Pensando dunque alla giornata che stiamo vivendo, ponendomi nell’orizzonte luminoso del mistero dell’Eucaristia e in ascolto della Parola di Dio che è stata proclamata, vorrei condividere una semplice riflessione che mi sta particolarmente a cuore e che prende le mosse dal brano del Vangelo appena ascoltato. Si tratta di una parabola che Gesù rivolge ai suoi uditori mentre ormai si avvicina il momento della sua passione. Il suo insegnamento si concentra su quanto accadrà dopo la sua morte e resurrezione, sul cammino che i suoi discepoli saranno chiamati a compiere nell’ambito dell’intera umanità e a beneficio di questa. Ed ecco ciò che egli racconta: avverrà del Regno dei cieli come di dieci vergini invitate ad una festa di nozze da tempo attesa e che sarebbe durata l’intera notte. Ognuna di loro vi giunge con una lampada, ma solo cinque di loro portano anche l’olio per tenerla accesa.

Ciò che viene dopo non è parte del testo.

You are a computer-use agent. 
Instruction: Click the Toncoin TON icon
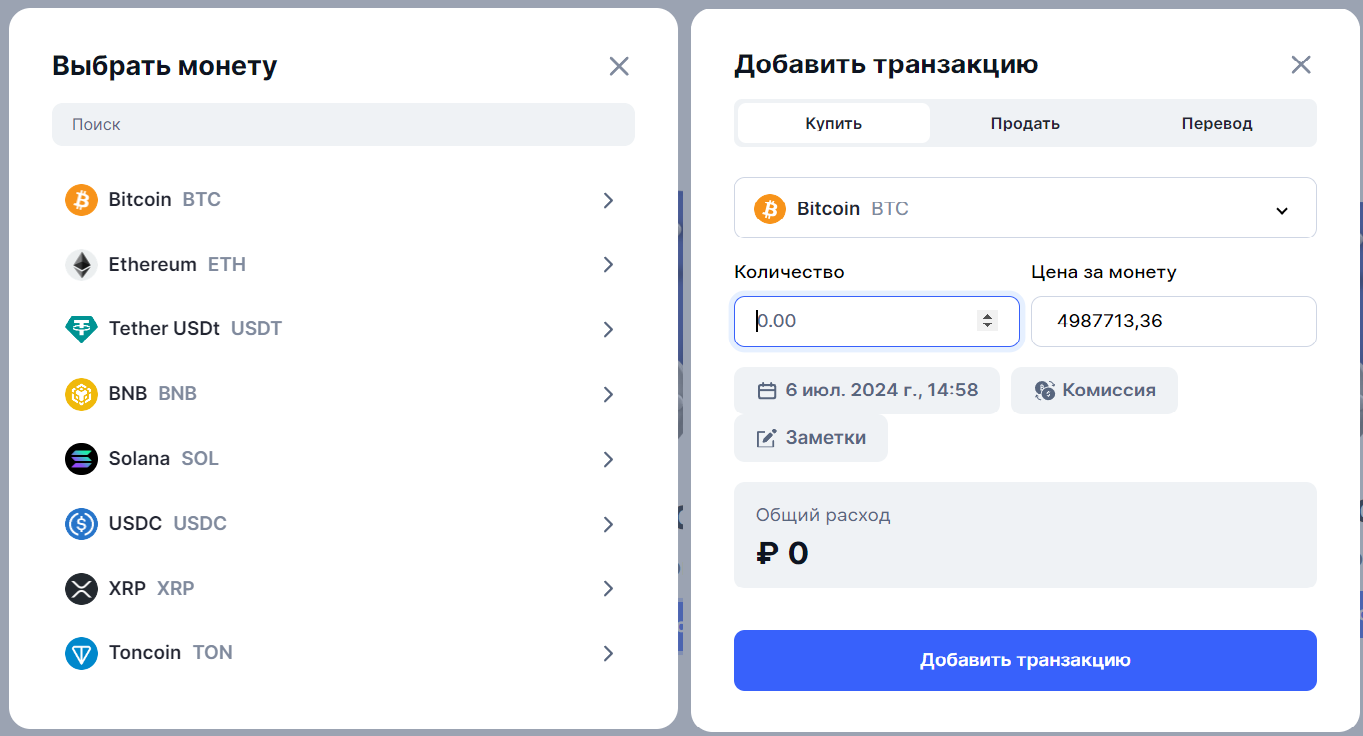click(x=80, y=653)
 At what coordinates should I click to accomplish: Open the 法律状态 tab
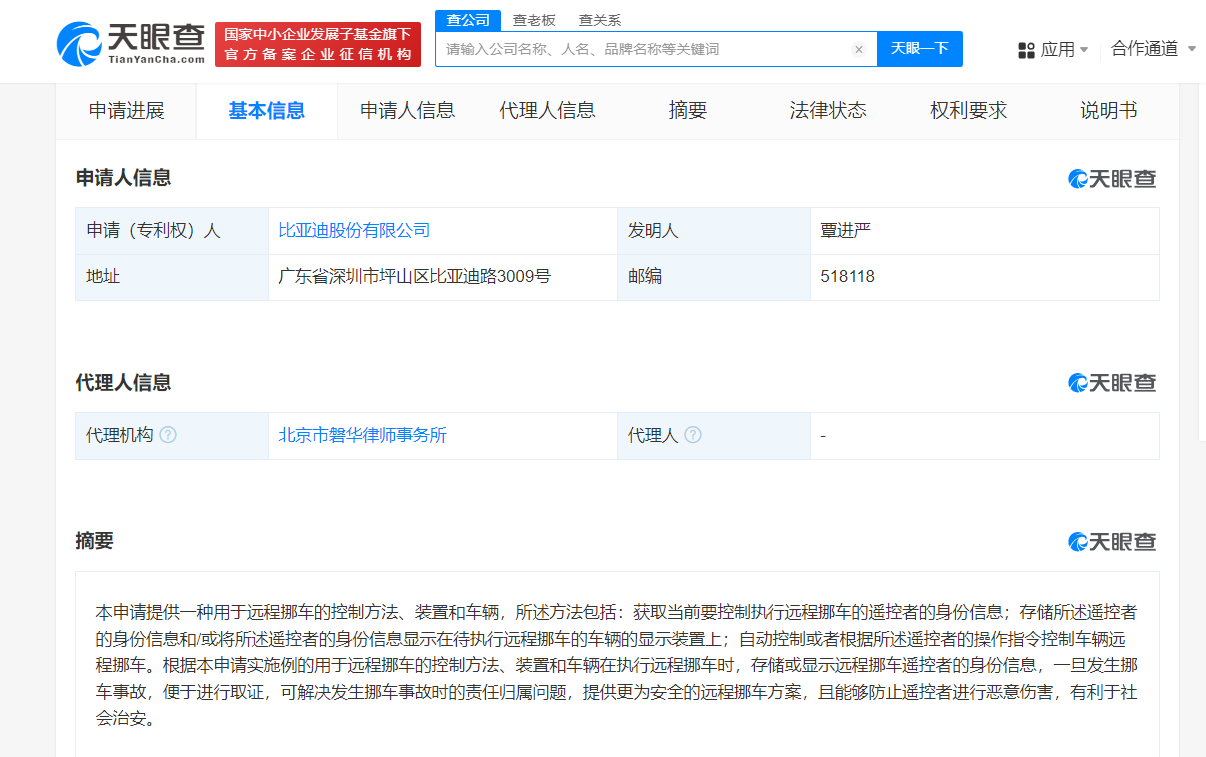click(826, 110)
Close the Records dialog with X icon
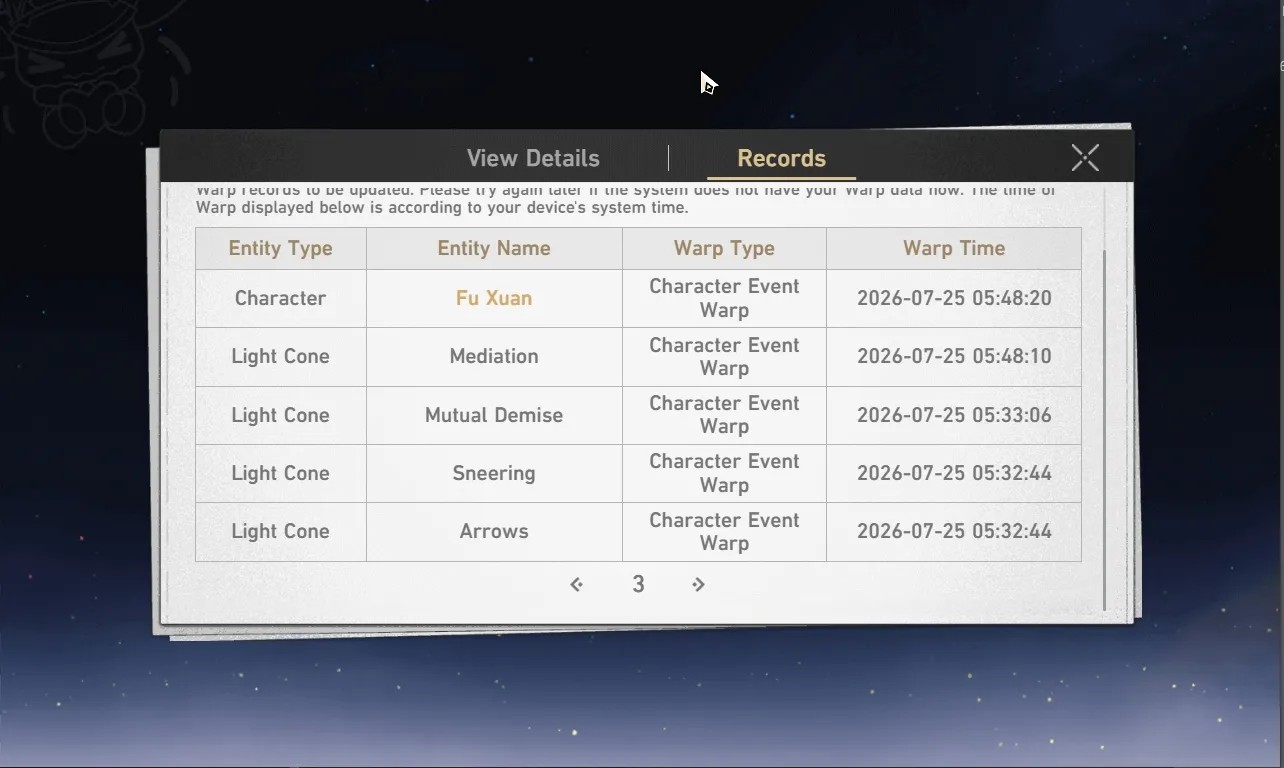This screenshot has height=768, width=1284. 1085,158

Lo sposo tarda e tutte si addormentano. A mezzanotte lo sposo giunge e solo in quel momento, destatesi, le cinque ragazze distratte si accorgono di non avere con sé l’olio necessario per mantenere accese le lampade durante la festa. Corrono dunque a prenderlo, ma, tornate alla casa degli sposi, trovano la porta ormai chiusa, senza più possibilità di entrare.

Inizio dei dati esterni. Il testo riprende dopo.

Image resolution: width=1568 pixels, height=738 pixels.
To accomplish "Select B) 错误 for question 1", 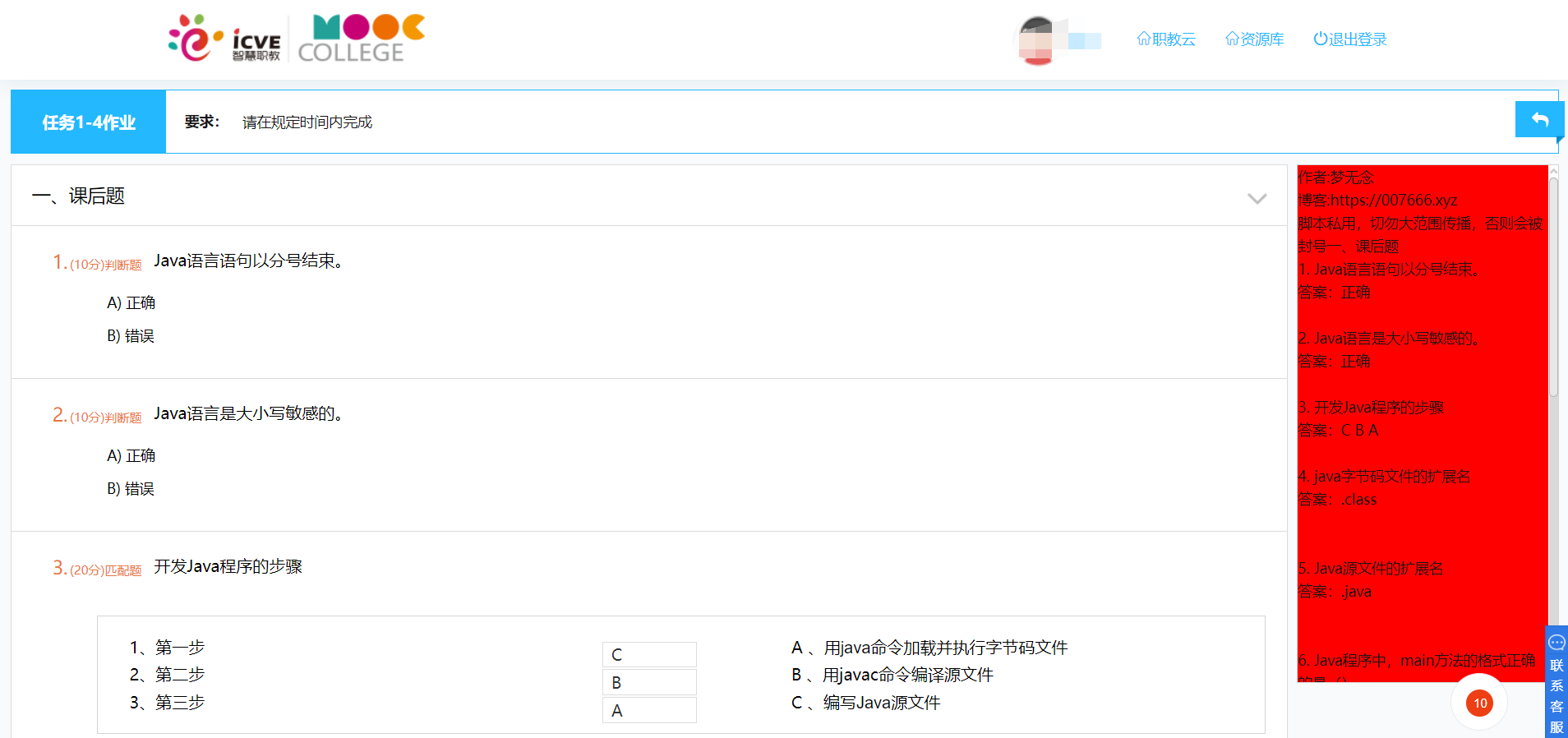I will 131,335.
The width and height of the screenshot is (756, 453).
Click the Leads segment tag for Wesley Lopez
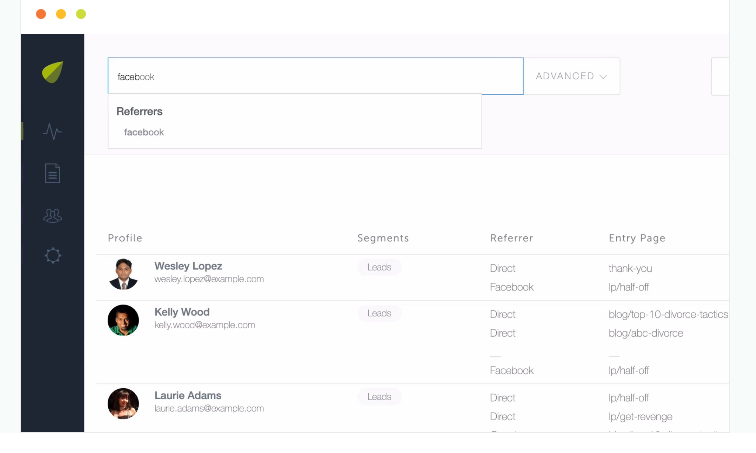pos(379,267)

L’insegnamento fondamentale che si coglie nella parole di Gesù riguarda la vigilanza. Egli esorta i suoi discepoli, nel cammino della storia che si sta aprendo per loro, a rimanere desti, a tenere accesa la lampada procurandosi l’olio necessario. Il linguaggio è simbolico, ma il senso è chiaro e l’insegnamento raggiunge direttamente anche noi. La vigilanza è in verità uno stile di vita, un modo di porsi nei confronti della realtà. Il suo contrario è la sonnolenza, la disattenzione, l’indifferenza, l’indolenza passiva. La vigilanza, è invece un’attenzione intelligente e appassionata, che coinvolge gli occhi, la mente e il cuore. La sentinella sulla mura fissa continuamente l’orizzonte, pronta ad agire, perché ama la sua città. Così fa ognuno che ama la gente e l’ambiente che lo circondano. Così dovrebbe fare ogni uomo e donna che si riconosce parte viva dell’umanità e si sente chiamato a costruire una vera società. Abbiamo oggi più che mai bisogno di pensiero e di passione, di intelligenza e di responsabilità, di creatività e di coraggio, soprattutto di solidarietà, contro la superficialità e l’aggressività, i luoghi comuni, l’interesse meschino e la pericolosa inerzia dell’abitudine. Ogni epoca è chiamata ad assumersi il compito di leggere la realtà in cui vive e di migliorarla, per consegnarla più ricca alla generazione successiva: è la missione che anche noi dobbiamo assumerci.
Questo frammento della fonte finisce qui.